▸ EXTRACTED MATERIAL:
════

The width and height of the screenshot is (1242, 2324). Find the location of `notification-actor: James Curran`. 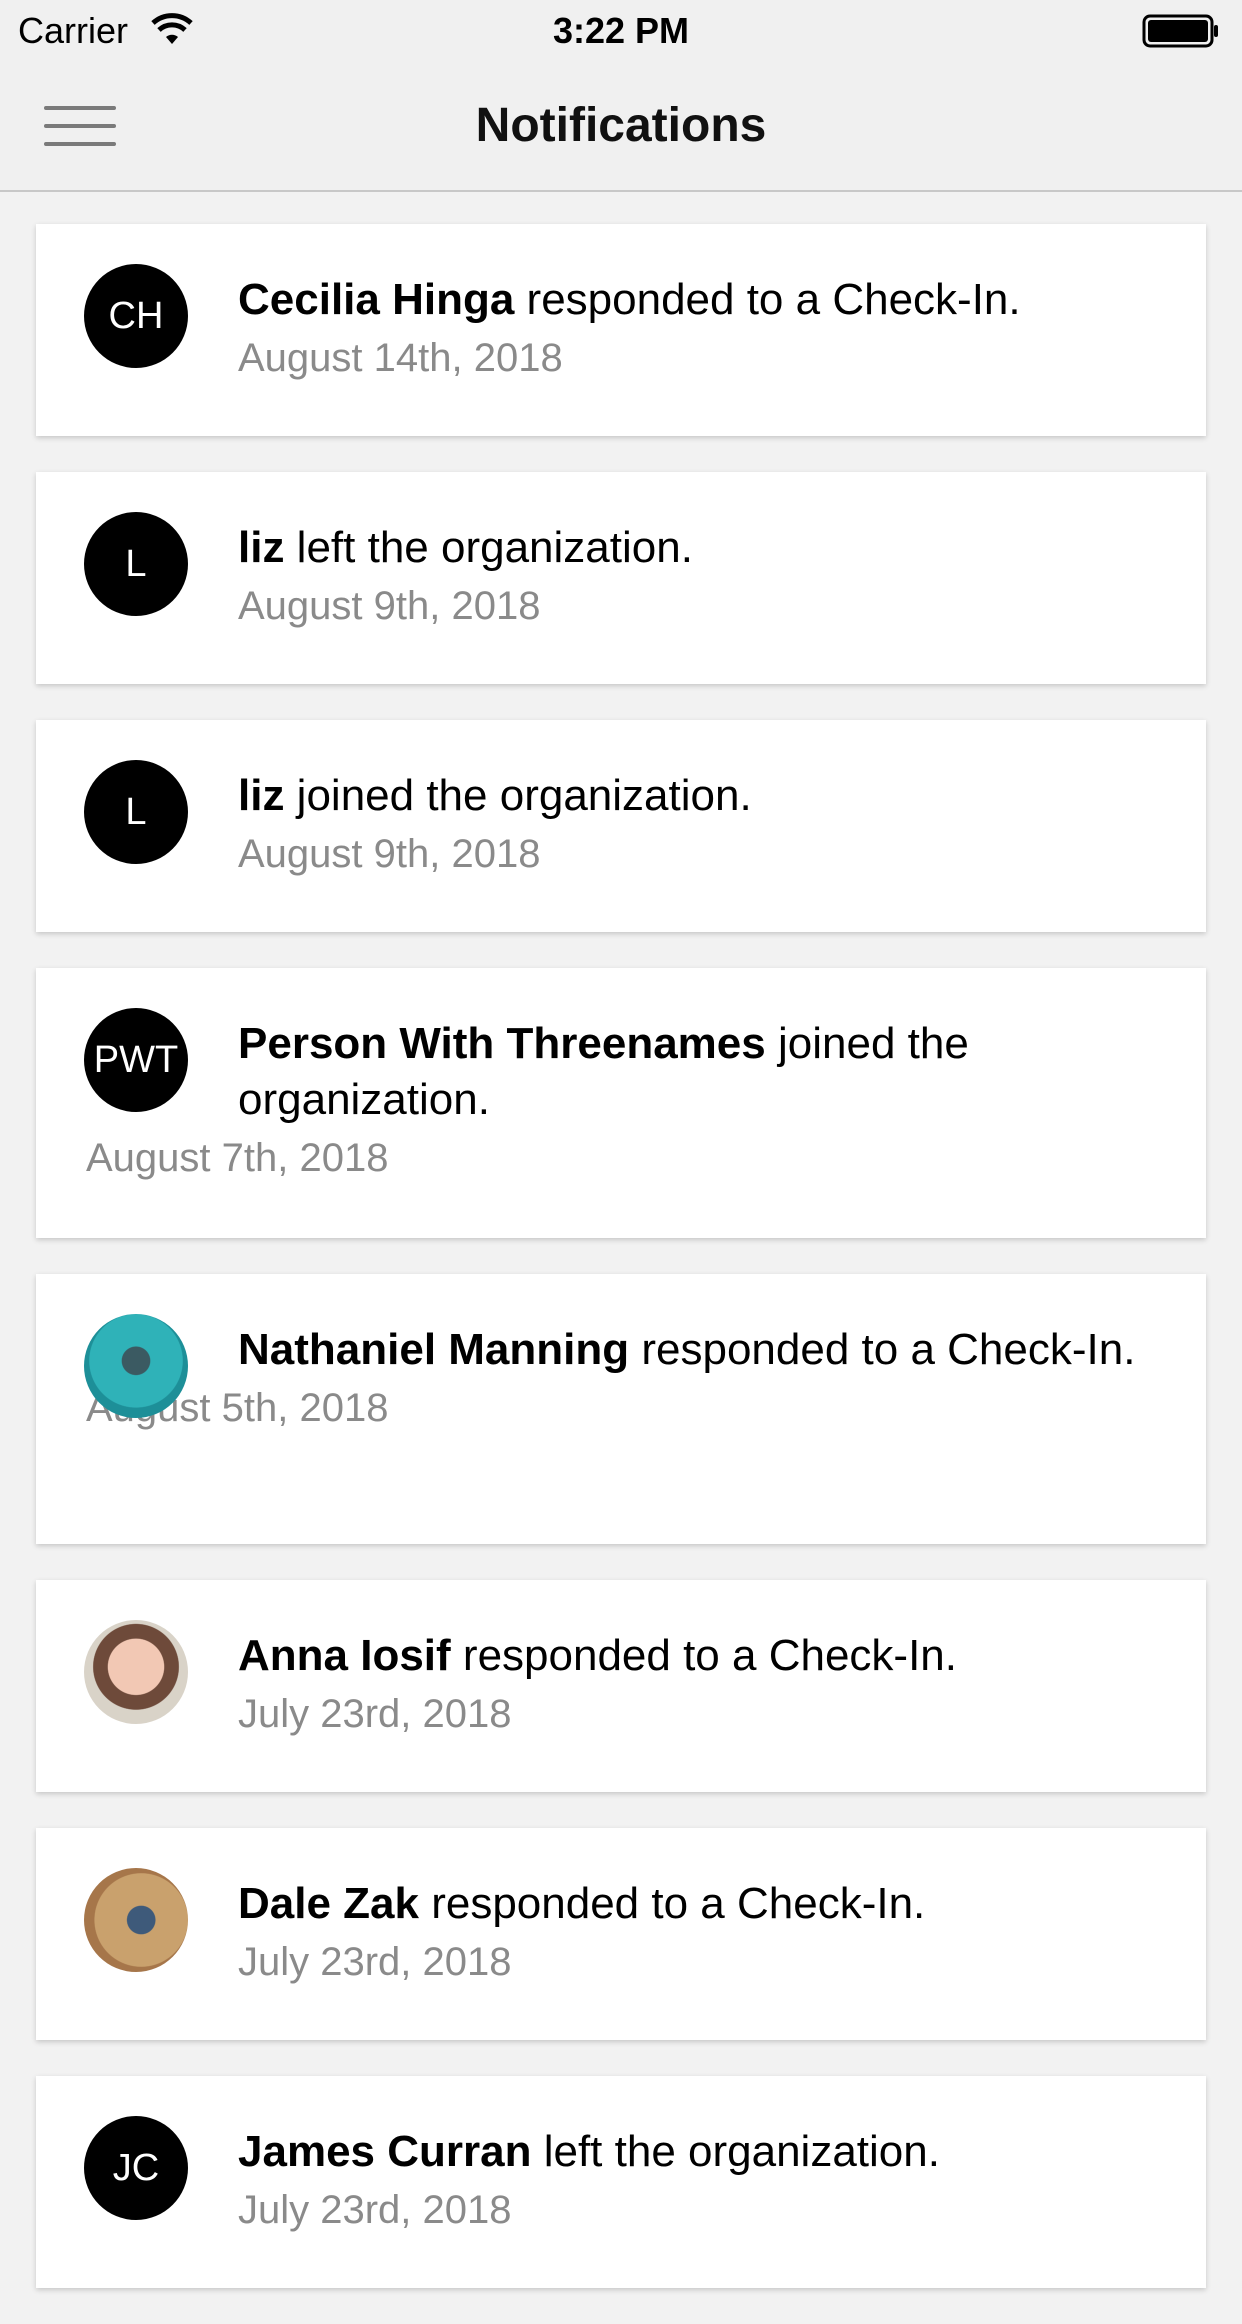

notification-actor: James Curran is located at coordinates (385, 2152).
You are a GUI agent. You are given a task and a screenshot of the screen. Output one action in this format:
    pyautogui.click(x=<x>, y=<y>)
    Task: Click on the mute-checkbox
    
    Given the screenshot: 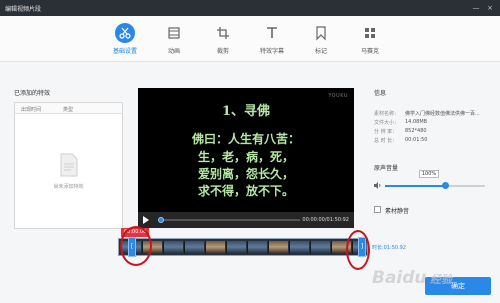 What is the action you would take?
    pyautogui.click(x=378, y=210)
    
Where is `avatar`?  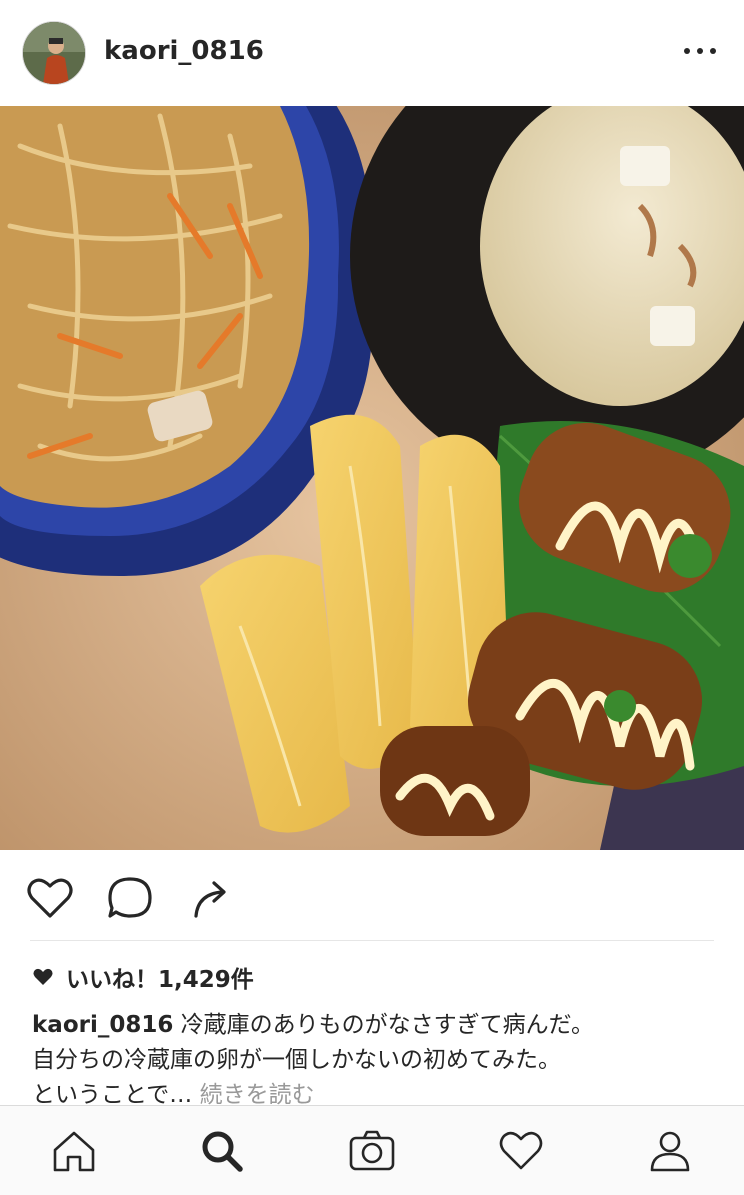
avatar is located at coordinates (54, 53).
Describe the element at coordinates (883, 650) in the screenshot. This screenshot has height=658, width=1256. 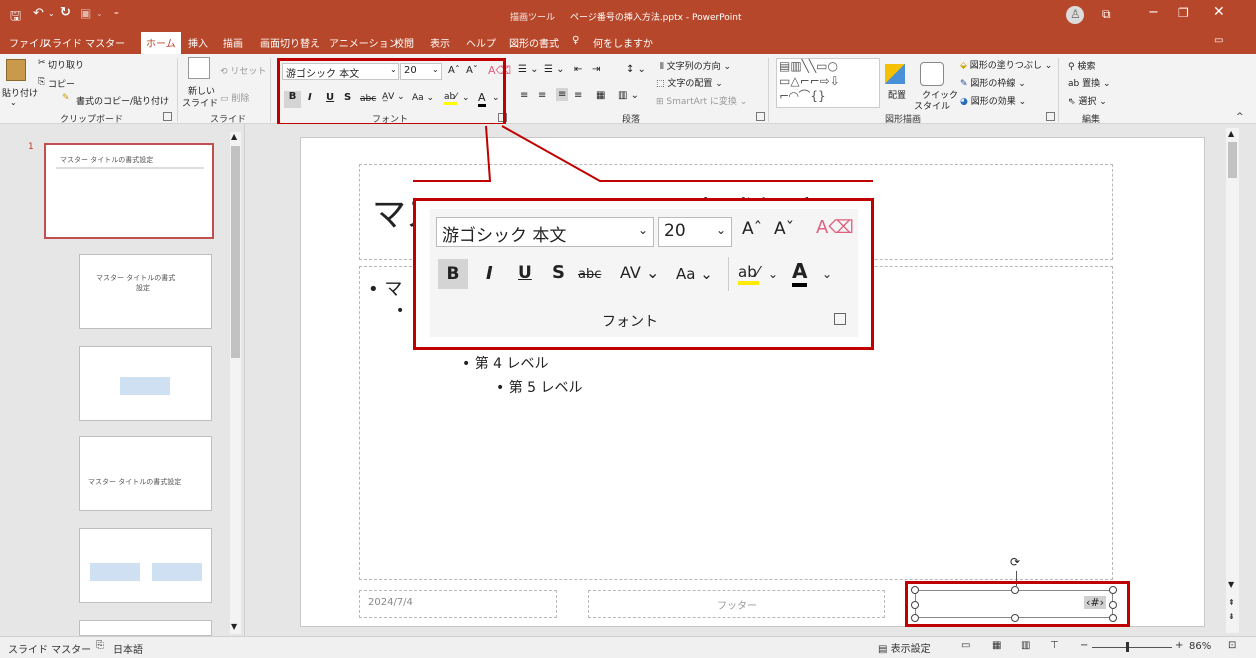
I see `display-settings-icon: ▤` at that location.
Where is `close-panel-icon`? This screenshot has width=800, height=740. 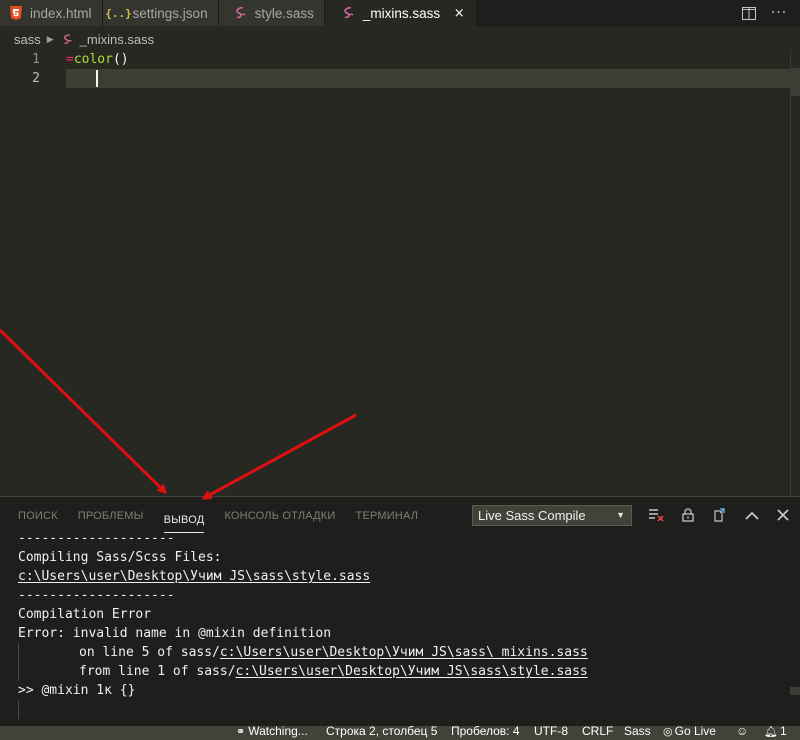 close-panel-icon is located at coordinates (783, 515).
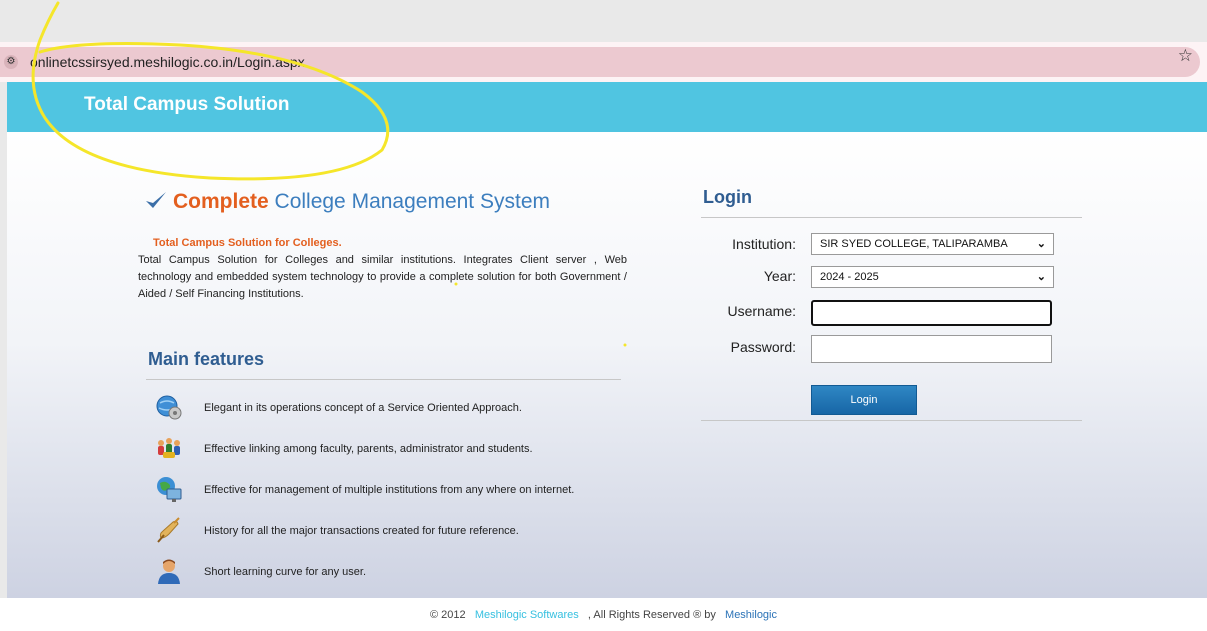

════

Quote the lines word for word, from the start through the line containing "notification-actor: James Curran is", and leave out the pictures.

▸ RESPONSE TO THIS EXERCISE:
The width and height of the screenshot is (1242, 2324). Find the location of `notification-actor: James Curran`. 

notification-actor: James Curran is located at coordinates (385, 2152).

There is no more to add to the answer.